• _WHAT YOU WILL DO_
The records are to be copied from the line that contains "Viewport: 1200px width, 800px" through their last line, word for word, with every picture left out.

Stored data entries
***
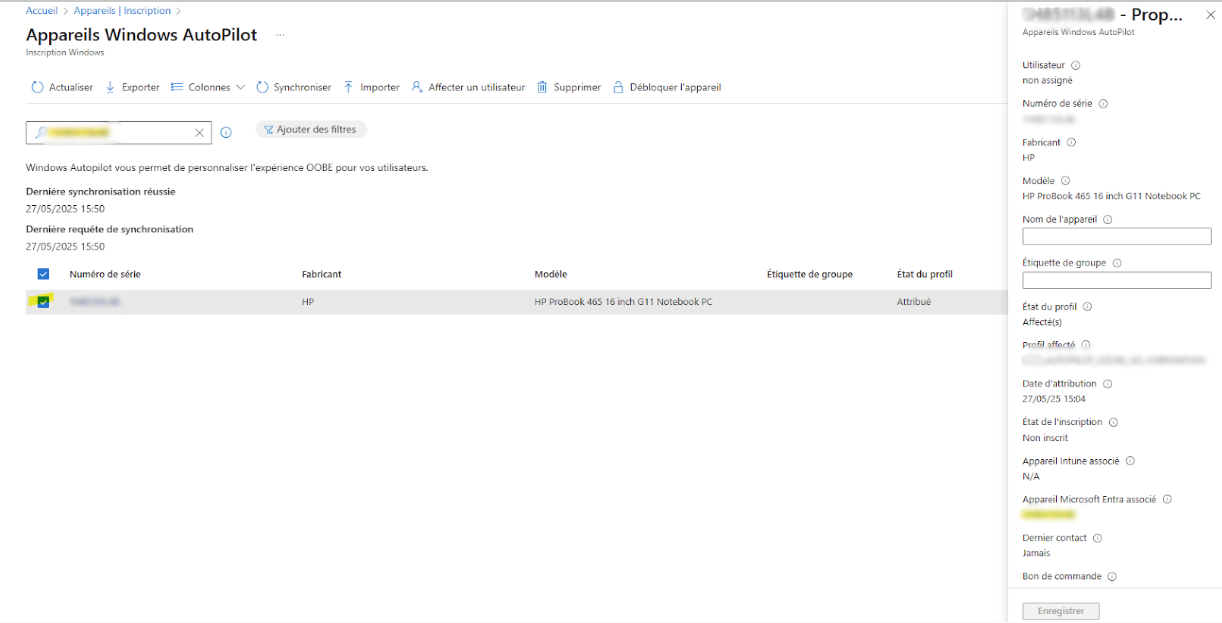This screenshot has width=1222, height=623.
Task: Click the Synchroniser icon in toolbar
Action: (x=263, y=88)
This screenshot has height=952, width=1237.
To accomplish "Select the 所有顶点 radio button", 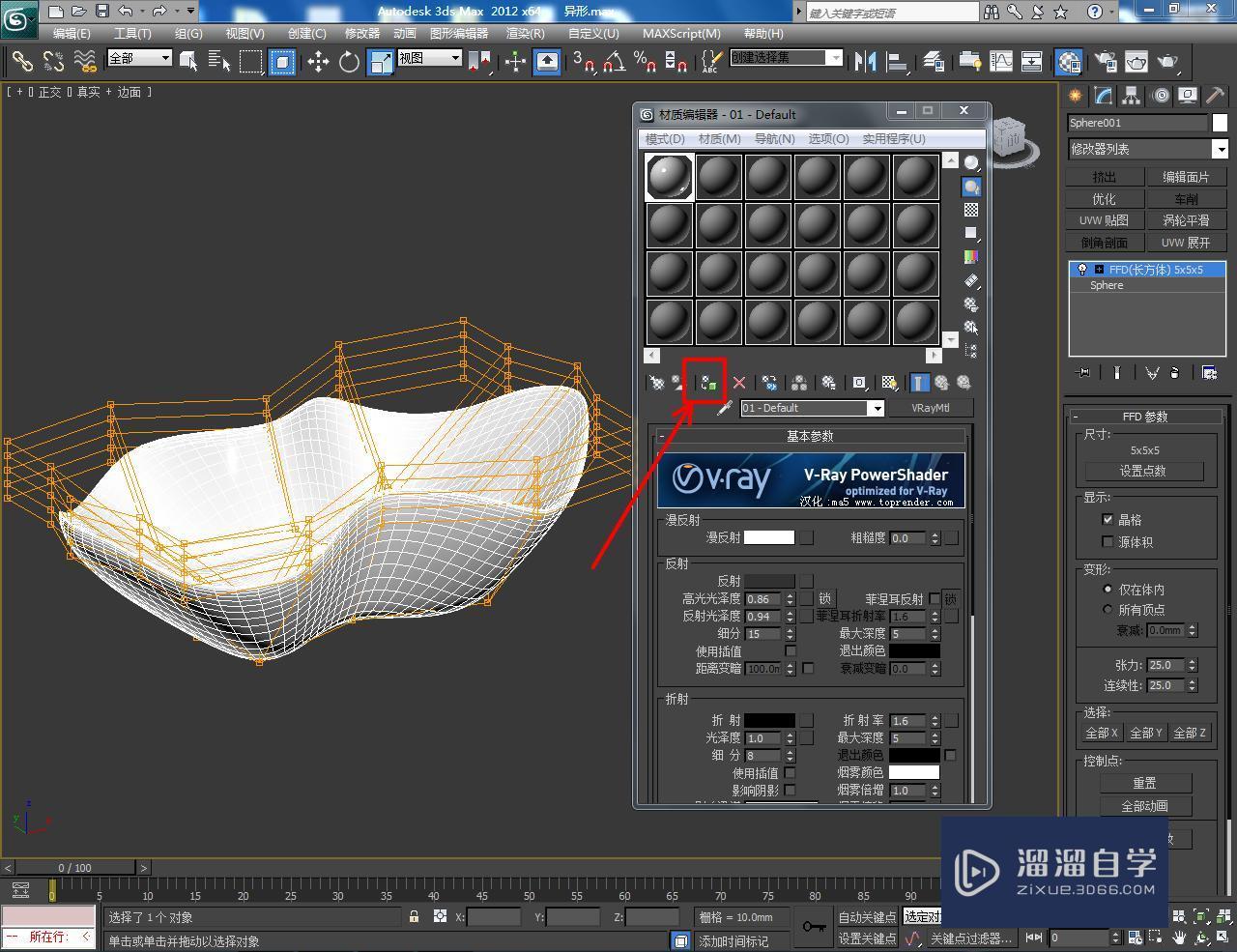I will click(1108, 609).
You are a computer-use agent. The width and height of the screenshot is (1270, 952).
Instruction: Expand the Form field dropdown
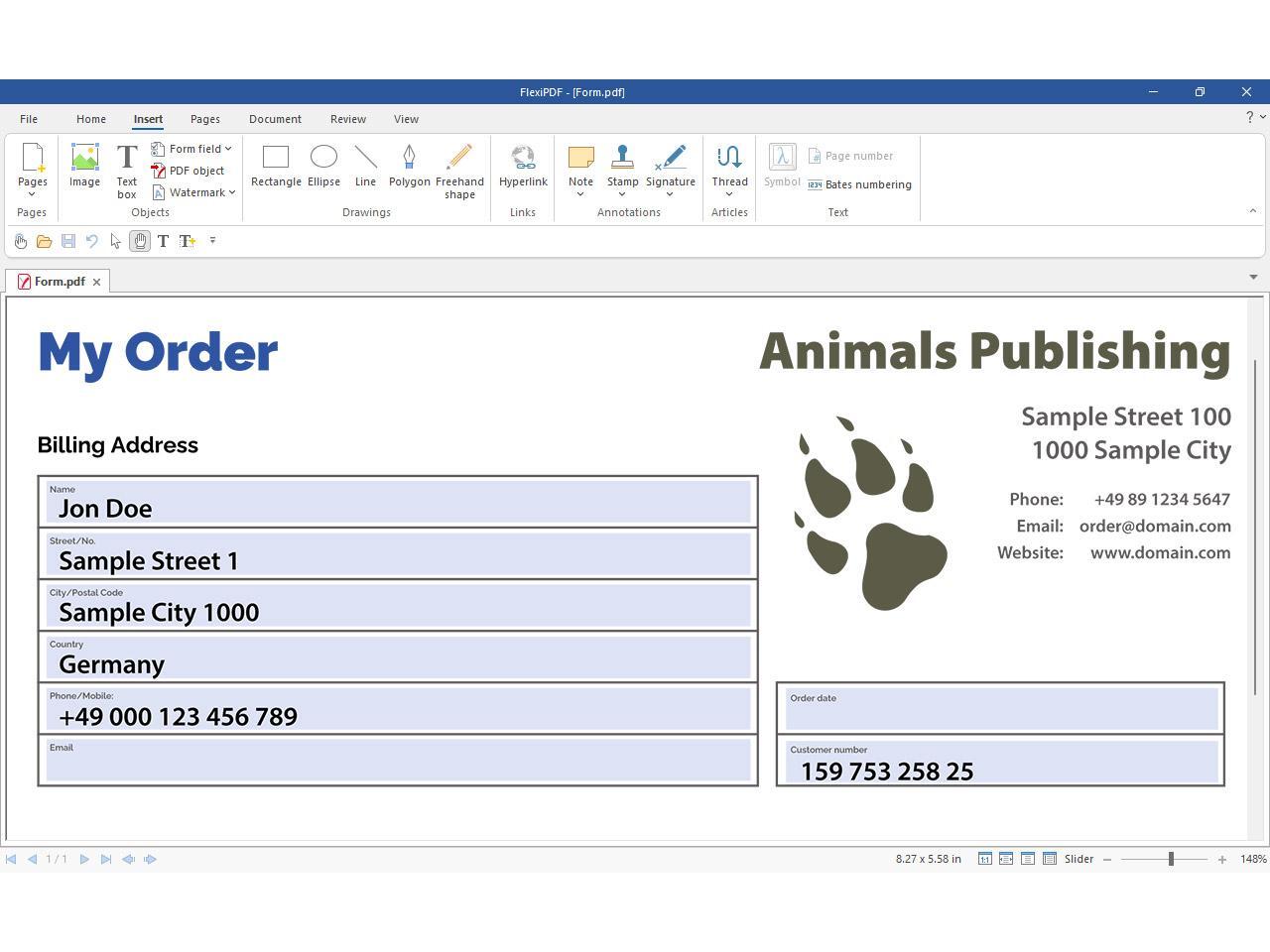click(228, 149)
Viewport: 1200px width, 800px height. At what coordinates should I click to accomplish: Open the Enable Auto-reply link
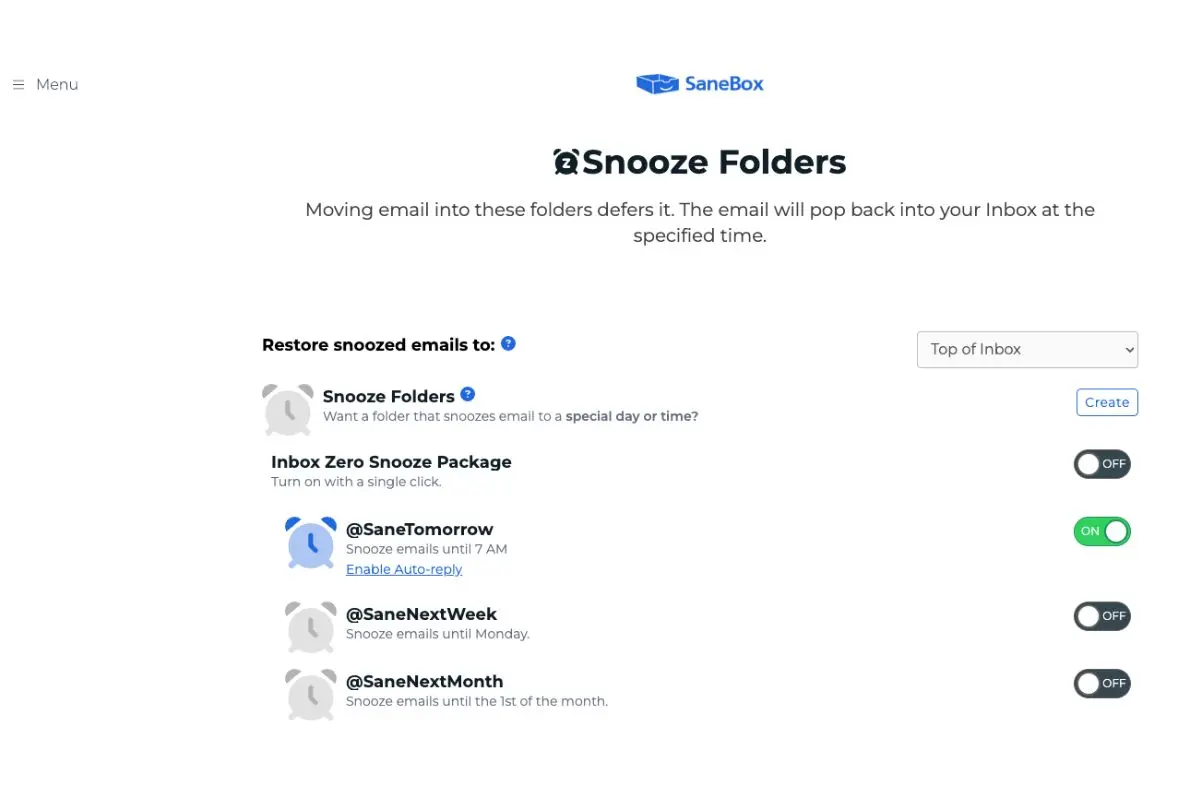[403, 569]
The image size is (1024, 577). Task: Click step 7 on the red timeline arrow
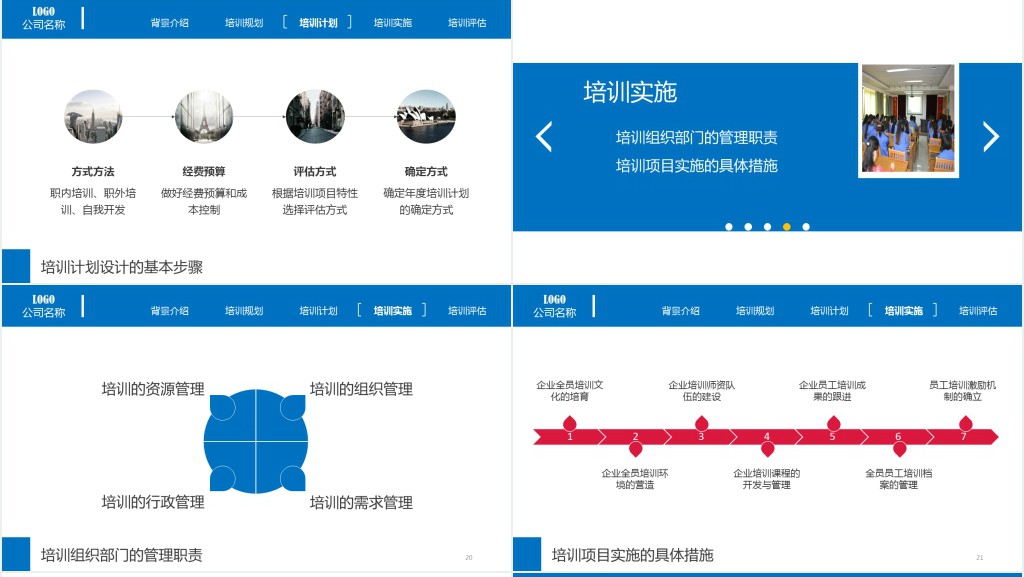click(x=963, y=437)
***
• _WRITTEN ANSWER_
Viewport: 1200px width, 800px height. At what coordinates should I click to accomplish: Open the Enable Auto-reply link
[403, 569]
The image size is (1024, 577). Task: Click step 7 on the red timeline arrow
click(x=963, y=437)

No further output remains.